=== EXCERPTED PASSAGE ===
The chief executive of casino services and hotel-operating firm Macau Legend Development Ltd says it is to redesign a planned project called Legendale Hotel for its waterside gaming and tourism complex Macau Fisherman’s Wharf.
“We are redesigning the build plan for it now,” Melinda Chan Mei Yi told GGRAsia on the sidelines of her company’s annual general meeting.
Macau Fisherman’s Wharf (pictured in a file photo) currently has two gaming venues: Babylon Casino, which has no hotel; and Legend Palace Casino, inside the Legend Palace Hotel which is developed and run by the company. Both gaming venues operate under the licence of SJM Holdings Ltd, under so-called service agreements.
Macau Legend has not clarified whether it would seek to have a casino at Legendale Hotel once it is built. Macau Fisherman’s Wharf already has two other non-gaming hotels: the three-star, 72-room Rocks Hotel, closed since February 9, and currently undergoing renovations; and the Harbourview Hotel, with 389 rooms and 55 suites. The catering services at Rocks Hotel might be the first thing to be relaunched, possibly in July, the CEO said.
===
ACTIONS TO TAKE |
(a) In the Macau Legend article, how many rooms does the Harbourview Hotel have?
(b) Echo the part of the Macau Legend article starting at "Macau Fisherman’s Wharf (pictured" and ending at "the CEO said.".
=== INFORMATION GIVEN ===
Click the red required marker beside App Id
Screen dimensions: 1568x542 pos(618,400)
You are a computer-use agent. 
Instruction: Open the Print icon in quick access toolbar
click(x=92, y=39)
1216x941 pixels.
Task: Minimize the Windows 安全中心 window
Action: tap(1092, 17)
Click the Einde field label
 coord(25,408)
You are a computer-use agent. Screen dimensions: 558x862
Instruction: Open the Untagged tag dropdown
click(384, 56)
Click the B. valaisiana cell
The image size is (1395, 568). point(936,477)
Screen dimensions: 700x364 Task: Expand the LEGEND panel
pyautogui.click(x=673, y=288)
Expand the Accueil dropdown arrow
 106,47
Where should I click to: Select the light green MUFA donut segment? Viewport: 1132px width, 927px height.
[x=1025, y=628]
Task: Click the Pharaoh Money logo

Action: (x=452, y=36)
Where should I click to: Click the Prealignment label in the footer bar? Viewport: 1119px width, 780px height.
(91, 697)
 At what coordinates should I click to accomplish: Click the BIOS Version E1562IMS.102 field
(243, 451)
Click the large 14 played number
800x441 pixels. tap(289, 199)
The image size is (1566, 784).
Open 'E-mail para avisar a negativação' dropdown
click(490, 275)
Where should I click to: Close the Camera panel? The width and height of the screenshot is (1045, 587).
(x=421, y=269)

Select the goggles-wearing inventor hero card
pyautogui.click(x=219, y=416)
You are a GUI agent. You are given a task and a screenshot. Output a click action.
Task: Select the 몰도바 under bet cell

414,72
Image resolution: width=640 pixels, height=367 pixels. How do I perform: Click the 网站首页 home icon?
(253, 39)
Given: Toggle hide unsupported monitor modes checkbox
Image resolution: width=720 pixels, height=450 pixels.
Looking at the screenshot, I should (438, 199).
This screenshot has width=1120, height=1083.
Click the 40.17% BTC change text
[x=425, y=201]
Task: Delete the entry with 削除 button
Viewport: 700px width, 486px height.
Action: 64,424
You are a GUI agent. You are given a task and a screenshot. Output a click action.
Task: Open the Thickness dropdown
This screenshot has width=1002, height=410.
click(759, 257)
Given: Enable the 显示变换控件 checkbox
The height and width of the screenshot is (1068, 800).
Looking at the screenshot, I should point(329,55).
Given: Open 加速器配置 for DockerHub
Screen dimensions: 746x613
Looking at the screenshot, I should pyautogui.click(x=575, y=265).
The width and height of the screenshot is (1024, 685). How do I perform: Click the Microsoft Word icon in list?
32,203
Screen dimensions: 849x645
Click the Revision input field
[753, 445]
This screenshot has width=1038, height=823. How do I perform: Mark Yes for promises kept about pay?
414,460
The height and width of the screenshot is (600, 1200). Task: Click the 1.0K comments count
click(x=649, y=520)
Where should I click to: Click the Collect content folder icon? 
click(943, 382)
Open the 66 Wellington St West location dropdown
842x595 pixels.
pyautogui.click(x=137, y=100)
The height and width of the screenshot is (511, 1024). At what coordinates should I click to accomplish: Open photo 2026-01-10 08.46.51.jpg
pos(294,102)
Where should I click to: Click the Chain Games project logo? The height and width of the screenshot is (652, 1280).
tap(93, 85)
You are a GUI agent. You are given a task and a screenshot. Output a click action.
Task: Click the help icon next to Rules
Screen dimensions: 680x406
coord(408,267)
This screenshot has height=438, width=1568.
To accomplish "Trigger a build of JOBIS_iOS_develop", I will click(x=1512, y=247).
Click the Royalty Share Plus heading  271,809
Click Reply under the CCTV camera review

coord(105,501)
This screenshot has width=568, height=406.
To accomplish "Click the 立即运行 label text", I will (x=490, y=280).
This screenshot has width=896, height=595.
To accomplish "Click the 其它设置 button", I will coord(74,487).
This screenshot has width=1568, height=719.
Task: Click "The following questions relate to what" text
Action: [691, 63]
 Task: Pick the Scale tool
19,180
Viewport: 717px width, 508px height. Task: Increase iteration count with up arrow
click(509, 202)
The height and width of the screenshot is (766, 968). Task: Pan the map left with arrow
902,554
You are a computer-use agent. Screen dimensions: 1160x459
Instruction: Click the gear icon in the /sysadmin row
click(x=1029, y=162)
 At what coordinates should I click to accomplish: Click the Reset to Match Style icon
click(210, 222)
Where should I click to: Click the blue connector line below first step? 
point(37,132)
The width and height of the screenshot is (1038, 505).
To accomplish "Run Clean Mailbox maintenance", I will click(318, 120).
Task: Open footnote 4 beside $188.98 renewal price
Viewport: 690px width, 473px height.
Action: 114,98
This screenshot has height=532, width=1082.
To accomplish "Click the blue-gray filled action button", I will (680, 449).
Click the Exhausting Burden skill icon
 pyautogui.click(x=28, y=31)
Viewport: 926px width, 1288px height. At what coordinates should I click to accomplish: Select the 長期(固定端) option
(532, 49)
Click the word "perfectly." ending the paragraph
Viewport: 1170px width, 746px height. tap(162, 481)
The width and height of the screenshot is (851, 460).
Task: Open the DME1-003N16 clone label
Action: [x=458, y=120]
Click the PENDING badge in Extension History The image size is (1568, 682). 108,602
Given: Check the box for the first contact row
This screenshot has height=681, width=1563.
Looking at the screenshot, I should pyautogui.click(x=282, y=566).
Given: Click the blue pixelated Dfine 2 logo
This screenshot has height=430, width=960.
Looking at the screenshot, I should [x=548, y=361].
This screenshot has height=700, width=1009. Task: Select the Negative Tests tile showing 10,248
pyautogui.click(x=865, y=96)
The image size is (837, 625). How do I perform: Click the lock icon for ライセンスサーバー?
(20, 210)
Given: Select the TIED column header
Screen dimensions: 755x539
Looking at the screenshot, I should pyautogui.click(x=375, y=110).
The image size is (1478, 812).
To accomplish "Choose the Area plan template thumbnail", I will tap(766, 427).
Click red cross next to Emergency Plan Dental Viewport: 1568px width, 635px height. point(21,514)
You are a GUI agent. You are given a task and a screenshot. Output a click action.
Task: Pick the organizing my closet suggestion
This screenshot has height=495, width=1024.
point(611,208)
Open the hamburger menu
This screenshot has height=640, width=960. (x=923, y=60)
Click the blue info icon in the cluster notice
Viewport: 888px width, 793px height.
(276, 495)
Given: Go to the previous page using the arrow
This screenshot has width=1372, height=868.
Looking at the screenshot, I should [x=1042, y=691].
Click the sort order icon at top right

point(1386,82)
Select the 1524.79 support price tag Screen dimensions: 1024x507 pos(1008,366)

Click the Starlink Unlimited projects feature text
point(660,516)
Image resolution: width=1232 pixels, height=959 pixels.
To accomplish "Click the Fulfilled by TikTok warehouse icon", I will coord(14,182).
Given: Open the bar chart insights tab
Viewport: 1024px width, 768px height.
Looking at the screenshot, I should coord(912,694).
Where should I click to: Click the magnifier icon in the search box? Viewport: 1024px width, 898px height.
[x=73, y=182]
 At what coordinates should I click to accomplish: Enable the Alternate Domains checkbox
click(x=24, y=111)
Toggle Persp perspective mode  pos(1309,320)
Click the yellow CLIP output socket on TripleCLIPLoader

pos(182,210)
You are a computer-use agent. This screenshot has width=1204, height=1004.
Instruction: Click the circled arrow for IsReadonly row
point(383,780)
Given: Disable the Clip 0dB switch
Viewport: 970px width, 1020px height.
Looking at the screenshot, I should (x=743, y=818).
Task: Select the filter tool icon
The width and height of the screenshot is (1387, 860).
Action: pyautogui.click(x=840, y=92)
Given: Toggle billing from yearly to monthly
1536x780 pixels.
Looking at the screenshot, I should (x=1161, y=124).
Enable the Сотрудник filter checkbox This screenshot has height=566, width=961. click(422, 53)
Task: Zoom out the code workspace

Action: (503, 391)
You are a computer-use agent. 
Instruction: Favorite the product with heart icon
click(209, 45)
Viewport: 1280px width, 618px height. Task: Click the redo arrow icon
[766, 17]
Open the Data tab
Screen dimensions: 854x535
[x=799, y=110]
===
EXERCISE RESULTS |
(a) 389 rooms, plus 55 suites.

(b)
Macau Fisherman’s Wharf (pictured in a file photo) currently has two gaming venues: Babylon Casino, which has no hotel; and Legend Palace Casino, inside the Legend Palace Hotel which is developed and run by the company. Both gaming venues operate under the licence of SJM Holdings Ltd, under so-called service agreements.
Macau Legend has not clarified whether it would seek to have a casino at Legendale Hotel once it is built. Macau Fisherman’s Wharf already has two other non-gaming hotels: the three-star, 72-room Rocks Hotel, closed since February 9, and currently undergoing renovations; and the Harbourview Hotel, with 389 rooms and 55 suites. The catering services at Rocks Hotel might be the first thing to be relaunched, possibly in July, the CEO said.